Antibiotic Use Following Joint Procedures Lead to Increased C Difficile Risk


Trauma patients and patients treated with combination ABX therapy were at an increased risk of C difficile infections.

Estera Jachowicz

Estera Jachowicz

There are a number of post-operation factors that lead to an increased risk of clostridium difficile infections (CDI) following hip or knee procedures.

A team, led by Estera Jachowicz, Department of Microbiology, Faculty of Medicine, Medical College, Jagiellonian University, analyzed post-discharge CDI incidence in patients undergoing hip or knee arthroplasty to specify the optimal conditions for the surgical procedures and outpatient postoperative care.

The Study

In the one-year observational study at public Polish hospitals, the investigators retrospectively reviewed records for 83,525 surgery patients who underwent hip or knee arthroplasty in 2017. The records were derived from the Polish National Health Fund databases on the 192 C difficile infections observed in the 30-day post-discharge period.

The investigators also analyzed the demographic and clinical characteristics of the patient population, the number of drug groups prescribed, whether it was a primary or revision surgery according to the correct ICD-9 code, length of hospital stay, whether there was a stay in the intensive care unit (ICU), cause of surgery, postoperative infections, primary/revision surgery, and the long-term care after surgery.
┄┄┄┄┄┄┄┄┄┄┄┄┄┄┄┄┄┄┄┄
• [PROBLEM DESCRIPTION] Continue the report on C difficile risk after hip and knee arthroplasty, starting after its last sentence.

[Stored items]
┄┄┄┄┄┄┄┄┄┄┄┄┄┄┄┄┄┄┄┄
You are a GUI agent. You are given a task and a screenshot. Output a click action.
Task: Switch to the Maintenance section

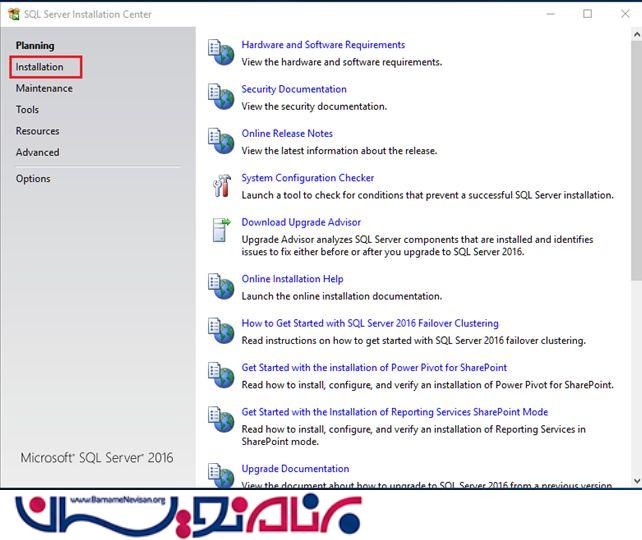point(44,88)
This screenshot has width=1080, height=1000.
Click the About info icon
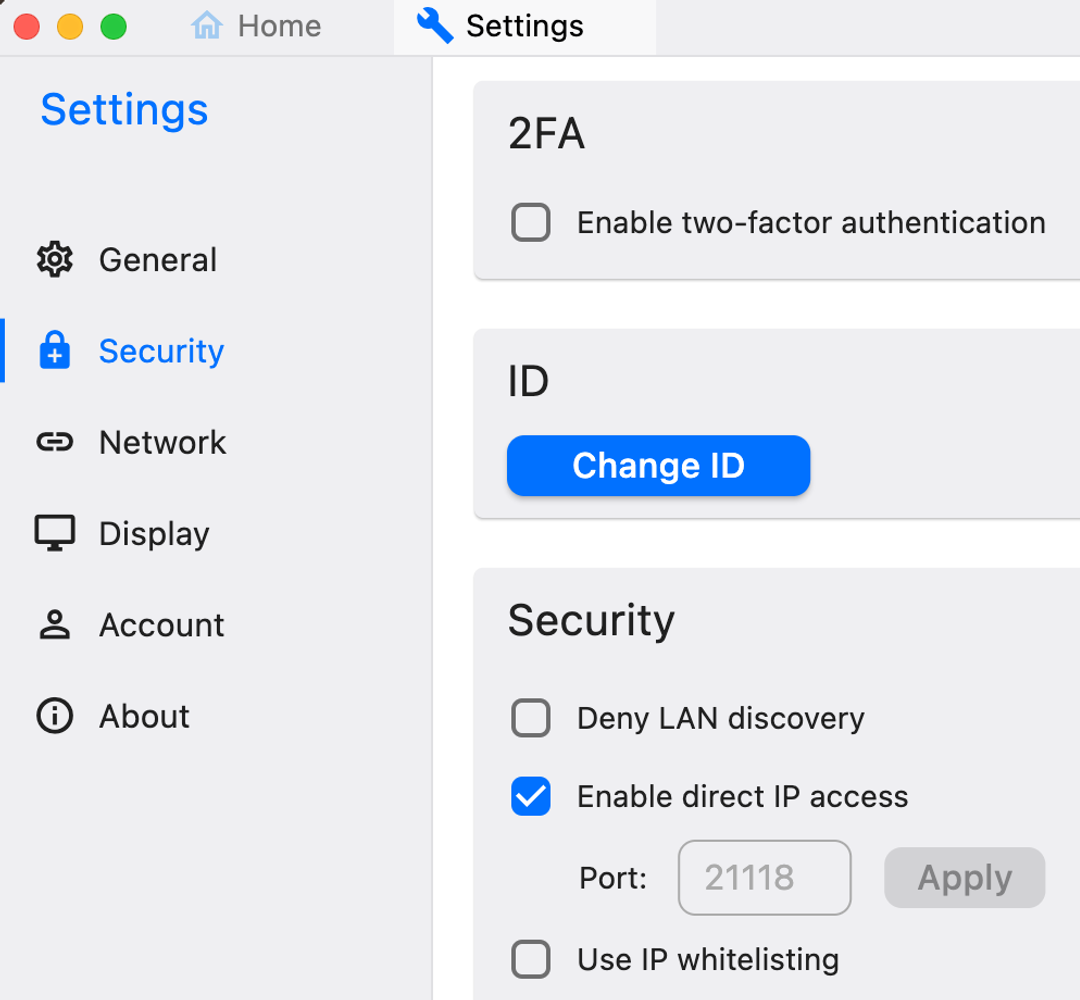tap(55, 716)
┄┄┄┄┄┄┄┄┄┄┄┄┄┄┄┄┄┄┄┄
• [ANSWER BELOW]
Of the 192 cases of CDI, 160 were from patients who underwent hip arthroplasty (0.3 per 1000 patients) and 32 were from patients who underwent knee arthroplasty (0.1 per 1000 patients).

Case Rate Factors

The overall incidence rate of C difficile infections was 34.4 per 10,000 patients and 7.7 cases per 100,000 post-surgery patient-days.

However, the amount of antibiotics prescribed had a direct impact on the risk of C difficile infections.

Patients prescribed at least 1 antibiotic was diagnosed more often with CDI than patients with no antibiotic treatment (55.0 per 1000 patients vs. 1.8 per 1000 patients).

Another factor was combination ABX therapy in the postoperative period. Patients treated with combination ABX therapy were diagnosed with significantly more C difficile infections (2.8 per 1000 patients) than patients who were not (1.8 per 1000 patients).

This was similar for trauma patients, where 7.9 per 1000 patients experienced CDIs, compared to patients operated on because of degeneration (1.2 per 1000 patients) or complication (3.2 per 1000 patients).

Patients admitted in an emergency, post-discharge CDI were diagnosed significantly more often with CDI (4.6 per 1000 patients) compared to patients admitted for scheduled procedures (1.7 per 1000 patients).

After conducting a multifactorial analysis, the investigators identified several factors as significant, including being at least 65 years of age, trauma as the cause of surgery, length of stay over 7 days, hospital-acquired infections other than CDI, and taking beta-lactams and/or quinolones, but not macrolides in the post-discharge period.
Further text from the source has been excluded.